Rien ne tourne rond dans Greta, un film tellement incohérent qu'il en devient hilarant.
Cela s'annonçait comme une énième variation sur Fatal Attraction, où l'amitié a remplacé l'amour et le sexe. Souffrant de solitude, une veuve (Isabelle Huppert) se voit délaissée par sa nouvelle amie (Chloë Grace Moretz) qui la trouve trop intense. Alors elle se met à la harceler...
Puis cela se transforme en série B complètement absurde et grotesque, qui ne tient pas debout deux secondes. Comment unetelle arrive à se déplacer aussi rapidement en utilisant une technologie dont elle ignore le fonctionnement? Pourquoi celle-ci revient se mettre dans la gueule du loup pour un chien ou un mensonge de pacotille? Et pour quelles raisons ces hommes et ces femmes ne préviennent-ils absolument personne avant d'affronter le danger? Des invraisemblances qui surgissent encore et toujours.
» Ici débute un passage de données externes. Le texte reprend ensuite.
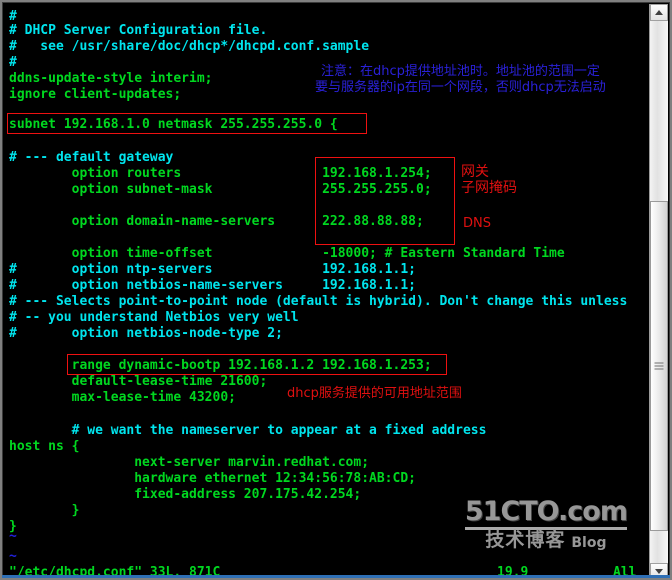 The width and height of the screenshot is (672, 580). I want to click on chevron-up-icon, so click(659, 12).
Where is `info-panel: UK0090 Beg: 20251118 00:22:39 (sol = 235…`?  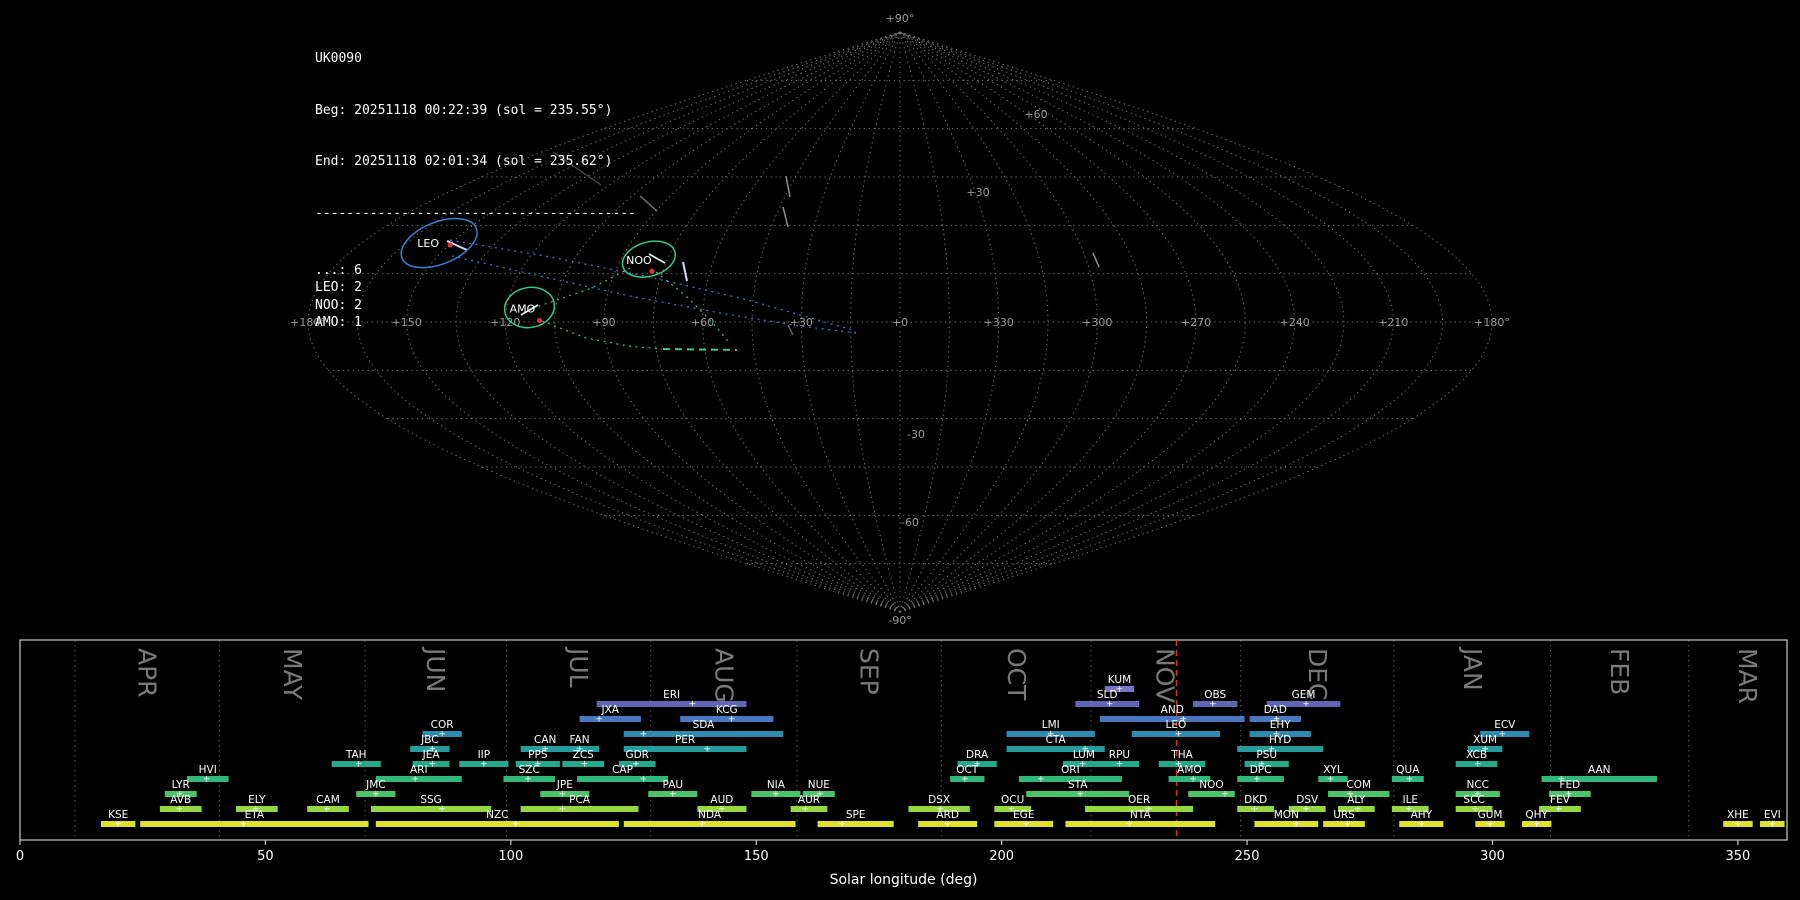
info-panel: UK0090 Beg: 20251118 00:22:39 (sol = 235… is located at coordinates (476, 182).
Autant le scénario passe-partout cherche à faire de la psychologie dans sa première partie (en traitant de la solitude de la grande ville et des personnes qui vieillissent, de la difficulté de se remettre après le décès de maman), autant il envoie tout balader par la suite avec sa violence aussi soudaine qu'incontrôlable et ses misérables revirements de situations, où un rêve aboutit inévitablement dans un autre rêve.
On le sait depuis longtemps, Isabelle Huppert aime se mettre en péril, se transformant au gré des rôles souvent exigeants. Cela a donné ces dernières années des performances puissantes, notamment dans Elle et Madame Hyde. On ne peut que saluer son courage, elle qui vient à un cheveu ici de se ridiculiser avec ses crises hystériques. Son personnage, qui rappelle celui qu'elle incarnait dans La pianiste si Andrzej Zulawski l'avait réalisé plutôt que Michael Haneke, fascine et fatigue tout à la fois, mangeant tout cru la pauvre Chloë Grace Morez dont le registre de jeu varie entre la naïveté et la peur.
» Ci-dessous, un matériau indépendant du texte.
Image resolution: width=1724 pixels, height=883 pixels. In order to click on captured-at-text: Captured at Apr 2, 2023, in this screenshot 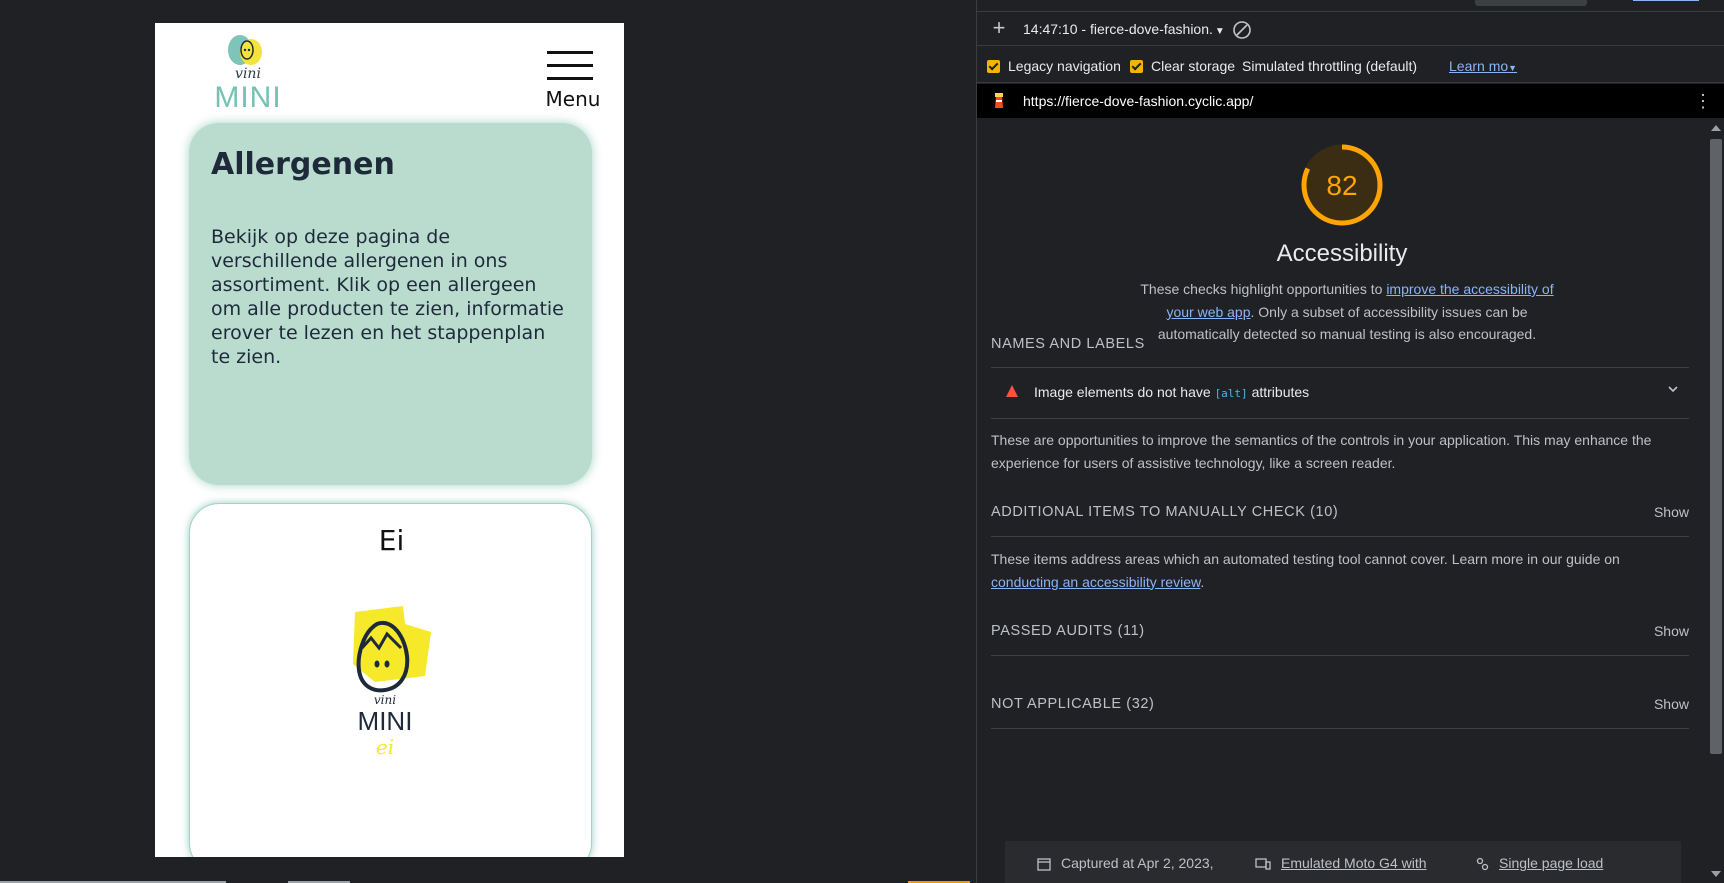, I will do `click(1138, 863)`.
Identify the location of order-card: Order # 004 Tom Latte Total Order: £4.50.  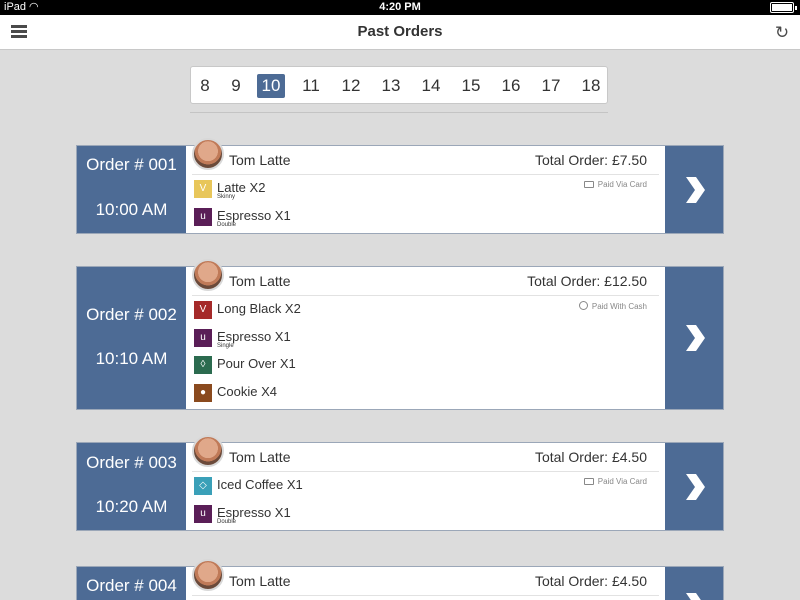
(400, 580).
Le cinéphile s'attendait à plus du cinéaste Neil Jordan, qui a offert par le passé sont lot d'immenses opus comme The Crying Game et The Butcher Boy. S'il avait voulu saboter sa carrière, il n'aurait pas fait mieux. Le voilà se prendre pour un ersatz de Brian De Palma, faisant ressortir trop rapidement par ses effets gratuits de mise en scène que « quelque chose cloche ». Deux ou trois moments-chocs ne sont toutefois pas à jeter, surtout cette poursuite haletante où l'arme du crime est... Un cellulaire!
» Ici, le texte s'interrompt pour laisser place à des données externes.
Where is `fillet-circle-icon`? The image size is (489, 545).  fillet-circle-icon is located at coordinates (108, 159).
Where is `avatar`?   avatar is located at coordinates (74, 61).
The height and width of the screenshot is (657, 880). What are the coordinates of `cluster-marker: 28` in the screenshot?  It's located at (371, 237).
Pris au pied de la lettre, Greta sent le navet à plein nez. Il est tellement excessif et consternant qu'on finit cependant par rire à gorge déployée devant tout ce qui arrive. Le ridicule ne tue pas. Et lorsqu'on se retrouve devant Isabelle Huppert qui perd la tête, cela ne peut pas être complètement mauvais. Surtout si ce mauvais sait être amusant. Mais à très petite dose seulement.